_WORK REQUIRED:_ Rewrite the records below as a numbered list, leaving out any blank lines.

++++++++

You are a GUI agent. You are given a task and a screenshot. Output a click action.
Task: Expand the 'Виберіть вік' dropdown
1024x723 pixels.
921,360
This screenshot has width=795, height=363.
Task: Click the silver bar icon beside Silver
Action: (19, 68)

++++++++

_EXERCISE ANSWER:_
1. You are a GUI agent. You are given a task and a screenshot. Output a click action.
2. Task: Expand the 'Виберіть вік' dropdown
3. 1024x723 pixels.
4. 921,360
5. This screenshot has width=795, height=363.
6. Task: Click the silver bar icon beside Silver
7. Action: (19, 68)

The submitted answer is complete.